Phenolic neurotransmitters influence intracellular protein aggregation through disaggregating effects on fibril-type inclusions.

INTRODUCTION

Alzheimer’s disease (AD) is a multifactorial disease characterized by accumulations of intraneuronal fibril deposits of tau and extracellular fibril deposits of aggregated Aβ. Antibody therapies targeting Aβ slow the progression of AD dementia (1), which emphasizes therapeutic benefits associated with eliminating protein aggregation in AD, although clinical gains remain limited since fibril deposits of aggregated tau continue to be unmanaged. Tau inhibitors, either as a stand-alone therapy or by combination with Aβ monoclonal antibodies, could treat AD more effectively.

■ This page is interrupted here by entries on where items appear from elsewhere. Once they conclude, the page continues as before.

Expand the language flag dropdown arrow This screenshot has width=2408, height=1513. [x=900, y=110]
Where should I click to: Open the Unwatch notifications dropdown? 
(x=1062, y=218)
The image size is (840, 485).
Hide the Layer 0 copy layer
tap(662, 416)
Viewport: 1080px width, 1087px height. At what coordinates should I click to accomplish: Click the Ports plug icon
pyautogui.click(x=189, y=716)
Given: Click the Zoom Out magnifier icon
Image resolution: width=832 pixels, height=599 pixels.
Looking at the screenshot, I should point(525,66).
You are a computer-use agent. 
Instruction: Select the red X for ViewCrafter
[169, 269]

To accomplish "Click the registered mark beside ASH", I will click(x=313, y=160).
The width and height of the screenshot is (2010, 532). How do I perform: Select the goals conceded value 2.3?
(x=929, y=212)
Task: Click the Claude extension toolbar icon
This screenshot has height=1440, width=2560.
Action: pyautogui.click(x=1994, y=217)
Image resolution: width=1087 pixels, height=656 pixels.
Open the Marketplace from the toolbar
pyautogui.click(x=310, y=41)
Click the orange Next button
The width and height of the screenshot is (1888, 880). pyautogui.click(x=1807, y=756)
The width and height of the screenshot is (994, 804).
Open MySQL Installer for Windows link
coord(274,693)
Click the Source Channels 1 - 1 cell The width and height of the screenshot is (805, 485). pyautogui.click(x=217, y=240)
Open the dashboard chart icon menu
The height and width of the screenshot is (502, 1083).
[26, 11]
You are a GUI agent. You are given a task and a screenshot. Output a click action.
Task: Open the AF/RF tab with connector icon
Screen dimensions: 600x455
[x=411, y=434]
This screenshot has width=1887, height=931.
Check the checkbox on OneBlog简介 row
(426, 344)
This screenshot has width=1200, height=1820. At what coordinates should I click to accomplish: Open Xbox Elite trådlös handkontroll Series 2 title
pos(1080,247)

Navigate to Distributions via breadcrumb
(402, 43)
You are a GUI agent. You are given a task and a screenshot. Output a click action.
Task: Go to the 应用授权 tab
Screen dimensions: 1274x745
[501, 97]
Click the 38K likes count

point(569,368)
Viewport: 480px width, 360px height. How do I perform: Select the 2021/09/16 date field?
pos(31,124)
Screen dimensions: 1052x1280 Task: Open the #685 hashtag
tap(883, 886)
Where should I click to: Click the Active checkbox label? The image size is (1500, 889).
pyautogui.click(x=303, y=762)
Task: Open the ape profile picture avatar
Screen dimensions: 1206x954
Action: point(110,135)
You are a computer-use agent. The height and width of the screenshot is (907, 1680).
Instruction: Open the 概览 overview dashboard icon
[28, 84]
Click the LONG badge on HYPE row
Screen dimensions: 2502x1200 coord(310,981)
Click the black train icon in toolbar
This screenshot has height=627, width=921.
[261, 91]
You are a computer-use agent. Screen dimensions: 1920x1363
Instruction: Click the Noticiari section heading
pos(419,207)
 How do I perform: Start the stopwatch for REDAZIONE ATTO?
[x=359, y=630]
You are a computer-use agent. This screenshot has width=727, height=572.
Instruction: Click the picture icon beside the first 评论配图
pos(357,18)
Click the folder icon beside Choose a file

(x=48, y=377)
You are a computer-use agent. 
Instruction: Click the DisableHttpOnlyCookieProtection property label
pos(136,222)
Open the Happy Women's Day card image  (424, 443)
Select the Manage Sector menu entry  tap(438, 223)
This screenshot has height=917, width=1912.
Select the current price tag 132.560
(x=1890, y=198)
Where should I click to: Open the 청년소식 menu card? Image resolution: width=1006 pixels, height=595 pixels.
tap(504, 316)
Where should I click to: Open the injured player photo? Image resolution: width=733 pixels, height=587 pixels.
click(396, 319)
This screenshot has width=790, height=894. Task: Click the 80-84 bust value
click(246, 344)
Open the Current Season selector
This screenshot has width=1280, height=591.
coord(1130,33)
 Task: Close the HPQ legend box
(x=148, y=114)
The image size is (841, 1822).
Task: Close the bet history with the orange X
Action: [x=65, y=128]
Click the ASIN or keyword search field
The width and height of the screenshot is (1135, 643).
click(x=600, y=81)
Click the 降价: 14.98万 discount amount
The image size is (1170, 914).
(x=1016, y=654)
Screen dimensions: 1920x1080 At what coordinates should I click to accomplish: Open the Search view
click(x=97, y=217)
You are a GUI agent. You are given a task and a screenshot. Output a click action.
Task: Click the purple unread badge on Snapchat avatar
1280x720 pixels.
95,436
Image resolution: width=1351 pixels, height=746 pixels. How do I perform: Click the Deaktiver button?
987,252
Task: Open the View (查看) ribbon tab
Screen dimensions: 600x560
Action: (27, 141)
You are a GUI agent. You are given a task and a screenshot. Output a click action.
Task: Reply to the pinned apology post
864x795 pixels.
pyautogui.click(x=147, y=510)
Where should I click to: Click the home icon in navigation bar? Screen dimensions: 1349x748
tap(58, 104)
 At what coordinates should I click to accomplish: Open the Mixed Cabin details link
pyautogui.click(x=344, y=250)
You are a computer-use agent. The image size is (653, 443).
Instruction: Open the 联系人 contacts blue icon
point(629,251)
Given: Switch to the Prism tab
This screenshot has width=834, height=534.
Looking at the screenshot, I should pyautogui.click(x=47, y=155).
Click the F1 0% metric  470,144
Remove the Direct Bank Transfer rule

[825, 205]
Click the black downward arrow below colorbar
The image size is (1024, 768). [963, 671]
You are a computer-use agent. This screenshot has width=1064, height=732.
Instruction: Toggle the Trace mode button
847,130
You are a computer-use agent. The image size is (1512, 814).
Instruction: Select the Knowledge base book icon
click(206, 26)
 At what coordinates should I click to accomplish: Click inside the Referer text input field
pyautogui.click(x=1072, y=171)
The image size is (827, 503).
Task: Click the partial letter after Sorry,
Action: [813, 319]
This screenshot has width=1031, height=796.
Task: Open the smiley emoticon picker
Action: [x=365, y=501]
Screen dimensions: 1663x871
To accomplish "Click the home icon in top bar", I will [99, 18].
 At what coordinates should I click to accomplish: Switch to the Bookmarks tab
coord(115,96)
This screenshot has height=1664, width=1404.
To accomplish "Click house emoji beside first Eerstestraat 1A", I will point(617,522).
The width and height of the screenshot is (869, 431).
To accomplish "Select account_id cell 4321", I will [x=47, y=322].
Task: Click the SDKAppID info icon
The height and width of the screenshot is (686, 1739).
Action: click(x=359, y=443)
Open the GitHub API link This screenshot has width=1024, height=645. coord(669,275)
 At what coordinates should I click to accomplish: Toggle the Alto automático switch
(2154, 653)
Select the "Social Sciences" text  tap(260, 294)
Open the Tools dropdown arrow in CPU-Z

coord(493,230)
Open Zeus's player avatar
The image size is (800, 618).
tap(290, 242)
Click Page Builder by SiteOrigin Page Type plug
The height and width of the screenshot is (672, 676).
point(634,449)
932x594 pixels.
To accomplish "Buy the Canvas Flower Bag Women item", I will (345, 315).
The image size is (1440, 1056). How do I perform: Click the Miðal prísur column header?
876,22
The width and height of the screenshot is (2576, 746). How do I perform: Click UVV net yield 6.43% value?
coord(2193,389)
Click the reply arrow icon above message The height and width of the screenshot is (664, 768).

Tau aggregation is driven by an autocatalytic seeding cascade (2, 3), which involves templating new fibrils from existing ones. Small-molecule drugs that inhibit tau seeding are highly suitable for central nervous system diseases since they can be tailored to pass the blood-brain barrier (BBB) and cell membranes. Previous research on small-molecule inhibitors identified the binding site and fibril disaggregation mechanism of a polyphenol-type inhibitor, epigallocatechin gallate, for AD tau fibrils (4). However, the chemical features of small molecules that define inhibitor potency toward tau remain ill defined. To broadly explore the determinants of small-molecule inhibitors that mediate potency toward tau, we conducted screening using a library of chemically varied phenols.

Screening identified small molecules that were inhibitors and seeding catalysts, several having bimodal concentration–dependent effects on tau. Bimodal effects on seeding are indicative of disaggregant-type inhibitors, which catalyze seeding at low concentrations by increasing seeding-competent nuclei that consist of increased fibril ends. Higher concentrations of the same disaggregants inhibit seeding by eliminating fibril templates and associated seeding activity. Notable among the series of tau effectors we describe here are a handful of monoaminergic neurotransmitters (NTs) such as dopamine (DA), norepinephrine (NE), epinephrine (EP), serotonin, and precursors or metabolites of them.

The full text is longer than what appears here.